Status: Girls CAN change the world.

The Millsville Five

Chapter One

Her hair was like her father’s: short, blonde, and always unkempt. She didn’t like it short, and she never had. But as a child, she’d caught lice at school every fall, and her mother got into the habit of keeping it short and manageable. Even though elementary school was now almost six years in the past, she still wore it this way. Perhaps it was just the convenience. Perhaps it was in memory of her mother. Whatever the reason, Bette Kinsella’s hair was like her father’s.

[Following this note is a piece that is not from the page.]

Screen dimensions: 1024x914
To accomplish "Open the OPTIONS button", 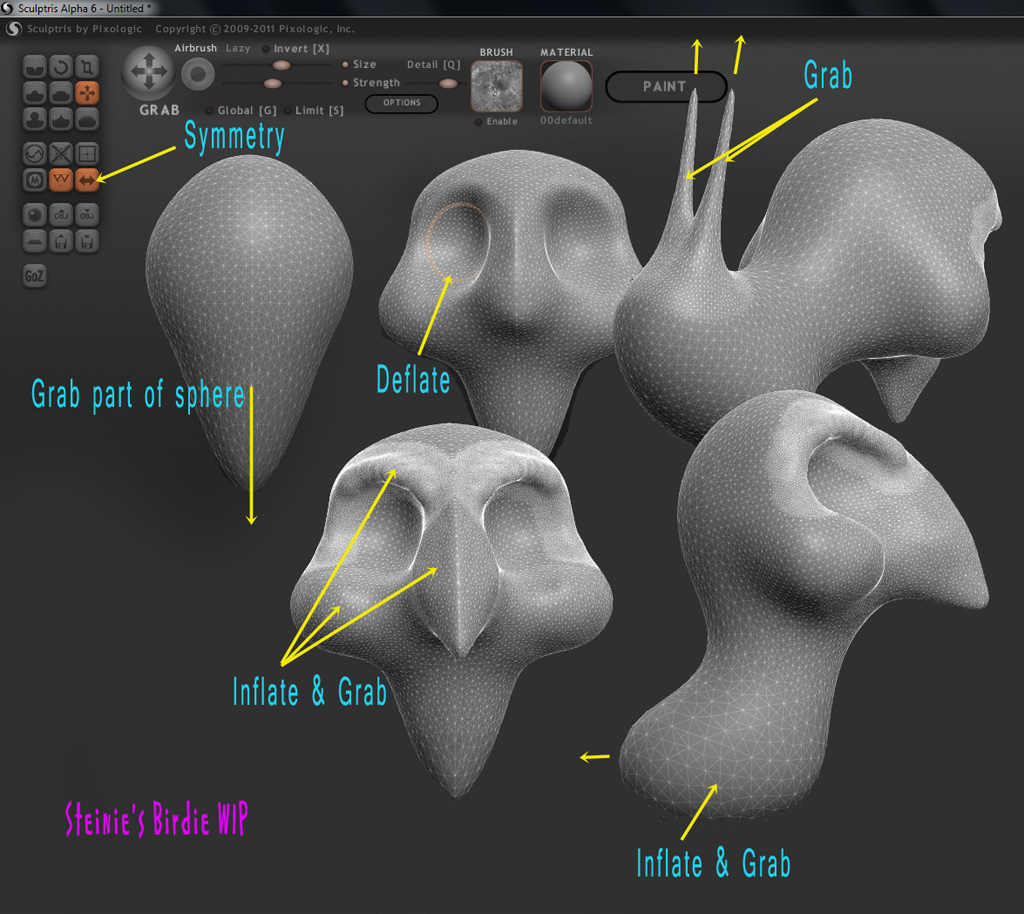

She tried for a long time to look like Jean Harlow. She sharpened a lead pencil so finely that she could fabricate the look of Harlow’s lashes. The lipstick collection her mother left behind made achieving the classic pout as simple as she could have hoped. But that hair… she never could resolve that. And so Bette determined to grow it as it was, keeping it close to her head and chopping it whenever the ends became unruly. People were sporting this look everywhere a decade ago. Perhaps it would come back.

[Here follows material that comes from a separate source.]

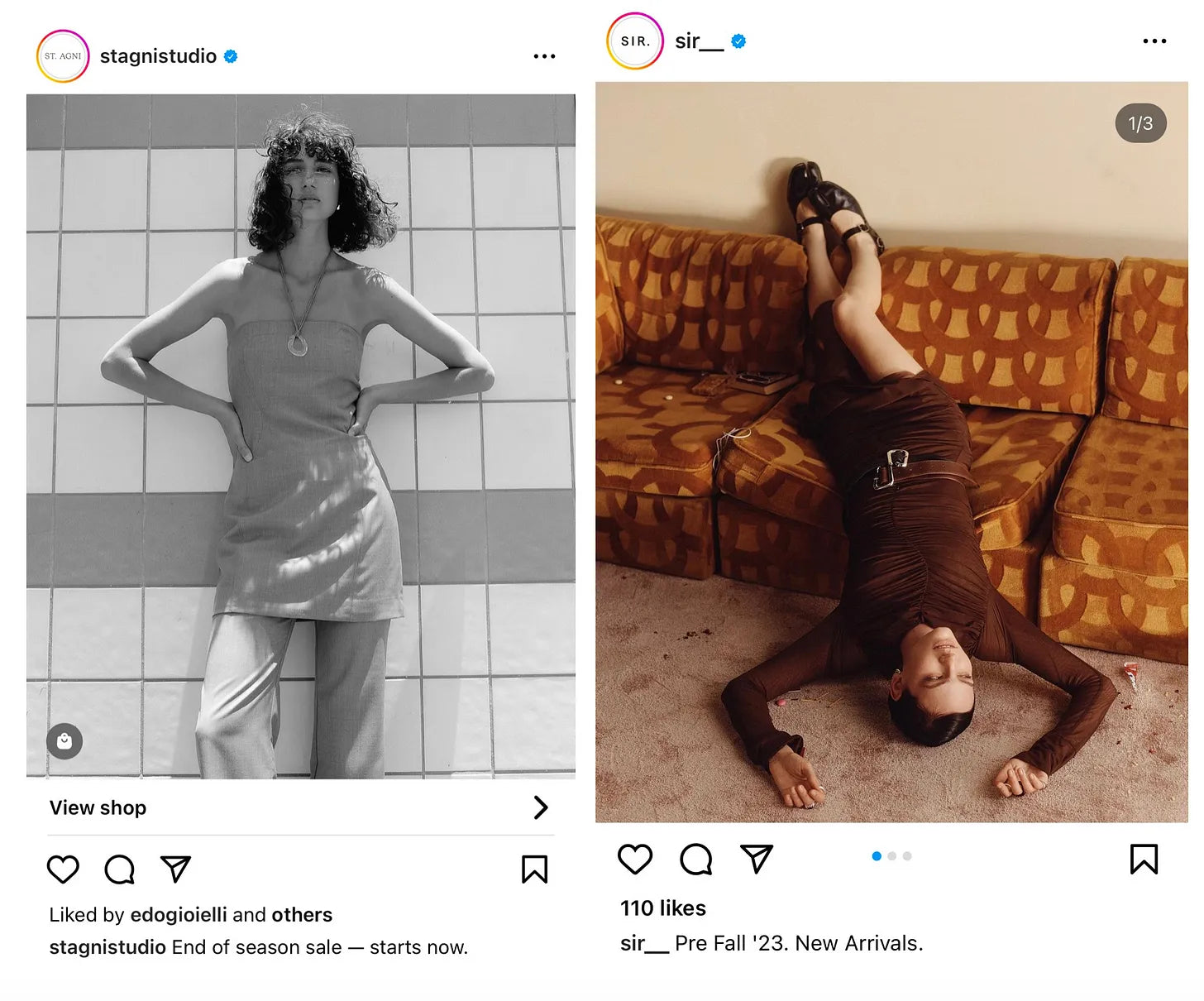
Task: Save the sir__ post with bookmark icon
Action: pos(1144,860)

Luckily for Bette, the company she kept wasn’t one to judge. Her four closest friends had their own troubles, and hairstyles were among the very least of them.
For example, there were the Brooks twins. Iris and Rose, both sixteen, were not identical, but they had almost identical problems. One of those problems was the fact that their mother, whom the Kinsellas had hired five years before as a housekeeper, hadn’t had employment since The Crash. In those three years, however, the Brooks family stayed in the Kinsella home, resumed their duties for as long as they could, and eventually became a second family to Bette. After all, Mrs. Kinsella’s death was completely unexpected and tragic, and when Mr. Kinsella transferred his business to “The Attic,” Bette was, more often than not, alone. In these moments, Angelina Brooks and her daughters would take Bette under wing and give her the life that every young lady deserves. They arranged dances, afternoon teas in the shade, and even sat atop the rafters of the half-built mills and pointed out which young men they found attractive. None of these activities was ever formal or elaborate, of course, but it was enough for a girl of sixteen to find some solace in a time of trouble.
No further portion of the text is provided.